The animal sheltering field has changed. We can see it in the decline in the euthanasia rate for companion animals nationwide, the increase in adoption rates in animal shelters and the “community animal welfare center” role that many animal shelters are shifting to. Working to keep pets in homes through behavior assistance, affordable and accessible medical care and food pantries are all common in the portfolio of services offered by a large number of animal shelters in 2018.
Many shelters are now finding that they have space to help homeless pets outside their immediate communities, resulting in an emergence of shelters helping shelters; strong, well-resourced shelters reaching out to help those that may still be overwhelmed and scarce on resources. These relationships are not just about transporting animals to places where they’ll have better chances at adoptions. They’re also about providing training and support.
With the changes in the sheltering world, it may be time for rescue groups to adjust their mission a bit as well. With fewer homeless pets entering the shelter system and shelters being able to adopt out their animals quicker, many shelters are needing less help on adoptions and more on other elements of their work.
In 2017, Lake County Animal Shelter in Indiana handled a cruelty case involving more than 40 French bulldogs. Mary Scheffke, president of Chicago French Bulldog Rescue, reached out to the shelter to see how her group could help. After many calls from other rescues “demanding” the dogs, Mary’s call was a welcome change, says Jessica Petalas-Hernandez, deputy director of Lake County Sheriff’s Animal Adoption & Control. “This was a high profile cruelty case and Chicago French Bulldog Rescue was very understanding about that. They asked how they could help us and were cheerleaders for the staff as we went through the process.”
“We knew about the shelter and its operations as one of our volunteers had volunteered with them previously,” says Mary. “Lake County is a small shelter and I knew this operation would be overwhelming to them. I wanted to make sure our reaching out to them would not add to that sense of overwhelming factor and wanted to make sure our rescue was there to assist them.”
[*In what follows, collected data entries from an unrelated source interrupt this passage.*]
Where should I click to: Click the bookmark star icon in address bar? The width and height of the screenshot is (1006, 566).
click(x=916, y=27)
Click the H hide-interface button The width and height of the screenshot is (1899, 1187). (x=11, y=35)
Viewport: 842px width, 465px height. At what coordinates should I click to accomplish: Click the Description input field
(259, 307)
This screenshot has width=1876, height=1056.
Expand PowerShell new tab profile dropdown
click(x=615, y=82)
Scheffke’s group wanted to provide Lake County with the resources to care for the dogs until they were released by the court. “We brought them donations of high end dog food as well as blankets and other items they needed. We also had our local volunteers bring the staff goodies as we knew they were all overwhelmed with people calling and going to the shelter. We put together handouts for their potential adopters about the special needs of French bulldogs—anesthesia protocols for the new owners’ vets as well as our rescue info if an adopter had any questions medically or otherwise.”
Petalas-Hernandez was grateful for the assistance. “They brought the staff and animals treats, provided post-adoption information for the community and posted positive comments about our care of the animals during the case on Facebook when others were not so kind.”
After the court released the dogs, Chicago French Bulldog Rescue took several who were in need of additional rehabilitation. But their board of directors viewed its commitment more broadly: to protect all French bulldogs. So the group did not give a second thought to providing resources for the dogs while they were in the shelter and providing information for adopters to ensure that adoptions were successful. Mary says, “We want French bulldogs in loving homes for life, that is our mission.”
There is a great deal of room for rescues to partner with local animal shelters in ways that go far beyond adoptions. Lifesaving rescue-based foster programs can help place animals that don’t do well in a shelter environment, and forming partnerships to keep pets in homes is another critical aspect that rescues and shelters can and should work together on. Partnering shelter and rescue groups can provide the support and skills necessary to offer community behavior classes for animals adopted, offer humane education in schools and organize community events celebrate animals. All of these items are vital tools in the fight against pet homelessness.
Though the number of homeless pets euthanized has decreased dramatically, some shelters and rescues are facing populations that have a larger number of harder to place animals. Where even a decade ago, these animals weren’t given the opportunity to be adopted out, that has shifted, and rightfully so. But these animals, deemed harder to place because of behavioral issues, chronic medical conditions or other challenges, will need greater resources to find homes. They may face longer stays in animal shelters, and rescue/shelter partnerships can help alleviate that burden on the shelter and animal.
Partnering to find solutions for long-timers can bring us to a place where all healthy or treatable and adoptable animals go home. In order to do so, we must step outside of our comfort zones and embrace the exciting change happening around us. If you’re with a rescue, ask the shelters you work with what areas they need the most help in, and see if there are ways you can fill those needs. If you’re with a shelter, take a look at your rescue partnerships and see if there are things rescues could assist you with, or ways that you could work together to amplify your impact in your community. There’s no time like the present to innovate, and if we want to continue to drive down euthanasia rates, innovation is going to be crucial to our success.
In what ways do you innovate to help drive down euthanasia rates?